Business

Mixed views from biz owners on Obama’s immigration order

Workers at a farm off Sound Avenue in Riverhead in 2012. (Credit: Barbaraellen Koch, file)
Workers at a farm off Sound Avenue in Riverhead in 2012. (Credit: Barbaraellen Koch, file)

Business owners in local sectors long dependent on immigrant labor offered mixed views Friday on President Barack Obama’s executive action that will allow temporary worker status to millions of immigrants living in the U.S. illegally.

While most farmers, winery and restaurant owners interviewed welcomed the policy shift, several had reservations on how it came about.

“I think a fix is needed and I think the president has taken an initiative that is welcome,” said Charles Massoud, owner of Paumanok Vineyards in Aquebogue. “But on the political end of it, this may not be a good outcome. This is a problem that needs to be addressed and resolved because it’s been festering for so long. The president’s intentions are good, but it seems to have exacerbated the divide in Washington, so it’s kind of a mixed thing.”

Mr. Obama spoke on national television Thursday night about the controversial executive order.

Among other things, it protects almost five million people whose children are U.S. citizens or lawful residents from deportation and, if those people have lived in the U.S. at least five years and pass background checks, they would be issued Social Security cards and work permits.

But a future president could reverse the order.

From a financial bottom line standpoint, restaurateur Tom Schaudel, who owns several restaurants on the North Fork and elsewhere on Long Island, said the policy change might offers “minuscule benefits,” at best.

“It does depress wages a little if you flood the market with lower wage workers,” Mr. Schaudel said.

“Personally, I’m in a business that has a lot of immigrant labor, and you know they’re very hard-working people, nice people for the most part,” he continued. “That being said, the politics is just that, grandstanding and bullsh– back and forth. I don’t think the really give a whiff about what happens to people. It’s just two sides trying to jockey for position for elections.”

Both men suspect the issue will keep cropping up every two years, with no real, permanent solution in sight.

Longtime Riverhead farmer Lyle Wells said he believes the president’s executive order could make finding workers an even bigger challenge for North Fork farmers.

“The downside is, the people who have been working quasi-legally in agriculture, once they have legal status, I don’t know whether they will stay in agriculture,” he said. “Agriculture is kind of the bottom of the food chain in regards to jobs.”

And that’s not a new phenomenon, he said.

“The amount of people needed for the workforce, from the 1970s into the 2000s, couldn’t be met domestically,” he said. “The hotel industry, the restaurant industry, construction, the agriculture industry, there just are not enough people — American or legal people coming into this country — to fill those jobs.”

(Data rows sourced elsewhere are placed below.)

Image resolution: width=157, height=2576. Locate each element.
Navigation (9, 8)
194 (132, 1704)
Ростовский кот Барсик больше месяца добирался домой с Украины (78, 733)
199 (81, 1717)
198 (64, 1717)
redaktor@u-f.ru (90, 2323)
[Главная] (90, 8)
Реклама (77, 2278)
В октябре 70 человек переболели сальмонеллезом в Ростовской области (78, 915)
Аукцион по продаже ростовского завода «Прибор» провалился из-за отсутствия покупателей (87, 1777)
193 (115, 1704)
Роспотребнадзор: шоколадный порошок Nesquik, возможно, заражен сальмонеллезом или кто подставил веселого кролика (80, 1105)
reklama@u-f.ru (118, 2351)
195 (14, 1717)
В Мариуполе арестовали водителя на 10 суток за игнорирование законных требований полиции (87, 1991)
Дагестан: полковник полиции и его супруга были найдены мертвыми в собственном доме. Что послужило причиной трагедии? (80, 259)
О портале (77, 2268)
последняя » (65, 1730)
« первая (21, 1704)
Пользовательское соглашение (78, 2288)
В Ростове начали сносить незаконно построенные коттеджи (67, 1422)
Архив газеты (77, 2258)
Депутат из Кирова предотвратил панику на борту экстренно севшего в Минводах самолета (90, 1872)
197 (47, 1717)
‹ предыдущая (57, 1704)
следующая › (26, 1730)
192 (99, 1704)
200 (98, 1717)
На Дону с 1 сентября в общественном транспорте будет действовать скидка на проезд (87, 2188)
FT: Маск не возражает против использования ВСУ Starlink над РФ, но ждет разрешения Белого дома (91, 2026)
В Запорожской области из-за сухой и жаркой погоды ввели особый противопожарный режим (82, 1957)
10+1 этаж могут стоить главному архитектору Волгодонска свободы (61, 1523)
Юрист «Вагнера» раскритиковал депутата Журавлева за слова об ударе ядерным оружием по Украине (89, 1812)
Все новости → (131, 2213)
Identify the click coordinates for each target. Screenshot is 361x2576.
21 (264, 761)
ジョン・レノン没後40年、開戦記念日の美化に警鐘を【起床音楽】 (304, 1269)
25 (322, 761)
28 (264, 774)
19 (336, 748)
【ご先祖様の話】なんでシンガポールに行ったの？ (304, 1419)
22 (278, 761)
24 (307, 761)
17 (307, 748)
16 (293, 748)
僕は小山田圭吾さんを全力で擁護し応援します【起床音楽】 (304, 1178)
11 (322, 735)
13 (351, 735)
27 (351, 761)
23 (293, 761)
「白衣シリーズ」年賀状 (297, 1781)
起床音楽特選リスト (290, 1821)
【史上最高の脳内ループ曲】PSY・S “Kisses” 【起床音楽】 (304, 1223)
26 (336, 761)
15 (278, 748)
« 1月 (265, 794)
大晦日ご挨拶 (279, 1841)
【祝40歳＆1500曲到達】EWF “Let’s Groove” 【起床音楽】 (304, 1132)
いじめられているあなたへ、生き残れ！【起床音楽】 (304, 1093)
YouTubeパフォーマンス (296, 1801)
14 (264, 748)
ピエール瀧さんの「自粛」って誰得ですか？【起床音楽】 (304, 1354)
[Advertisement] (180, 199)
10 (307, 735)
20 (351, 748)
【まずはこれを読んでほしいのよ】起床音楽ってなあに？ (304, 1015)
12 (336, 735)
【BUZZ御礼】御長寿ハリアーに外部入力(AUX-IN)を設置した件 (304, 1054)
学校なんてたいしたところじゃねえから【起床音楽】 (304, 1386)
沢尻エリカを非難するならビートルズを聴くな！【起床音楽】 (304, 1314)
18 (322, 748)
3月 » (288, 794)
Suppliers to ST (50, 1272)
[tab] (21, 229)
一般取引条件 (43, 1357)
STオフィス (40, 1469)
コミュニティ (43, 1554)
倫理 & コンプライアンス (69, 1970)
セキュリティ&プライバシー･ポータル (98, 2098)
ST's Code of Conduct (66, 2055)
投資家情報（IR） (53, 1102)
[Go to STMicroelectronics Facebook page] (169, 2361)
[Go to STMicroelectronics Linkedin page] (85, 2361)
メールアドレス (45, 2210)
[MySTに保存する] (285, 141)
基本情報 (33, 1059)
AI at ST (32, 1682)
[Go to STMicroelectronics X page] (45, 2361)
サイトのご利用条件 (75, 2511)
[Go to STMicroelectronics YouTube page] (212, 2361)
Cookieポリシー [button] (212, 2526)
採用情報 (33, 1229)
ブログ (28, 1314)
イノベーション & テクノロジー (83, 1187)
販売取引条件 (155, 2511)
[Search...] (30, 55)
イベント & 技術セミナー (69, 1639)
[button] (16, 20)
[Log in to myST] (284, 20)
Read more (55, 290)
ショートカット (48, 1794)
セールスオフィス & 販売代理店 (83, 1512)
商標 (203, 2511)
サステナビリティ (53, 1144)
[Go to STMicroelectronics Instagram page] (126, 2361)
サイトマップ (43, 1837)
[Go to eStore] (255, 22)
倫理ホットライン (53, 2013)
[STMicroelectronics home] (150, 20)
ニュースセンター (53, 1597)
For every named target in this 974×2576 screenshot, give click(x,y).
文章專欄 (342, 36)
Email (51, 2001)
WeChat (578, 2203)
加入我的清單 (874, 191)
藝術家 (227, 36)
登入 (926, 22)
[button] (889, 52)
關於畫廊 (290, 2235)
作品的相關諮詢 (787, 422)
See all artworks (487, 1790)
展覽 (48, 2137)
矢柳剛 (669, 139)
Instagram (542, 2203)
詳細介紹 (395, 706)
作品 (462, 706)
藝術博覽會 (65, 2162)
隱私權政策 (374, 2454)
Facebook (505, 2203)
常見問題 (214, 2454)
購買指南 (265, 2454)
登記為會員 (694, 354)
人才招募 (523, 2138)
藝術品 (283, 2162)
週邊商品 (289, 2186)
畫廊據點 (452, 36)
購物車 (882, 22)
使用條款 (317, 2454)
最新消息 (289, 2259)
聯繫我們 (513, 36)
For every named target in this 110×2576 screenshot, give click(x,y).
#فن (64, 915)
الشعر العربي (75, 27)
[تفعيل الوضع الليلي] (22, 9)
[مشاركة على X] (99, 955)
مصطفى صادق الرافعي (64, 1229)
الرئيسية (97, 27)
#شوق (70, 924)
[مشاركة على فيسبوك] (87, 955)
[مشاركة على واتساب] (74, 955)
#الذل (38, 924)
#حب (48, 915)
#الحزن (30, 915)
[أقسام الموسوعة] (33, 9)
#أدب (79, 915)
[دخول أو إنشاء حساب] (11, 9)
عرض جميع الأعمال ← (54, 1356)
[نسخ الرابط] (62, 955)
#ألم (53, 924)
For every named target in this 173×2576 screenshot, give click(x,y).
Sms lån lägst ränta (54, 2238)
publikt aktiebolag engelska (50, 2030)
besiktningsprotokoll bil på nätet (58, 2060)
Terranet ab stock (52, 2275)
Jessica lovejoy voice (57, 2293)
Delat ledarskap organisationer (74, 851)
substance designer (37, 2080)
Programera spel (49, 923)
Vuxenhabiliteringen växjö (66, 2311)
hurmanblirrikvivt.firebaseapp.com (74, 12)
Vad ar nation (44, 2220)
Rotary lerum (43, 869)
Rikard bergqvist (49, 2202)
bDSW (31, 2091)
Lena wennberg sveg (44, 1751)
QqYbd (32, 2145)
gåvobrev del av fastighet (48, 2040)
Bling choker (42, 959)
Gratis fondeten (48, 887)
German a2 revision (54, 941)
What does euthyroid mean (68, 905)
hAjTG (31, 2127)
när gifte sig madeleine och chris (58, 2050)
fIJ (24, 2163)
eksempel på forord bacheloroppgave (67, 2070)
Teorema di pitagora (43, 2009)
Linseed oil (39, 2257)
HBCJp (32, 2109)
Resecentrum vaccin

A fellow Riverhead farmer, Jeff Rottkamp, said there’s still much uncertainty moving forward, as there’s never been a presidential executive order on immigration that’s so extensive.

“We’ve never had a situation like this in the country before, where we’ve had so many illegal people who are going to become legal,” Mr. Rottkamp said. “I have always been in favor of giving these folks a work visa — come and work for three, four, or five years, go home with their family for a year and then come back. But the government didn’t want to do that. I don’t know why. How this is going to turn out, it’s almost too early to tell.”

Mr. Massoud said he just hopes the policy doesn’t get reversed.

“If they don’t resolve their political issues in Washington, this thing is going to keep going back and forth like football,” he said. “If they can find a way to make his recommendations permanent, then I think it’s a good move for the country. In reality, if you go to New York City all the people in the kitchens are migrants from Latin America. Without them there would be no restaurant business in the city, likewise for the rest of the country.”

Mr. Wells called the Hispanic population “the economic driver of this country for the past 30 years.”

“Whether we like it or not,” he said, “they have taken manual labor jobs those things really most people don’t want to do anymore: running a jackhammer, cleaning beds and bathrooms, chopping vegetables, cleaning dishes.”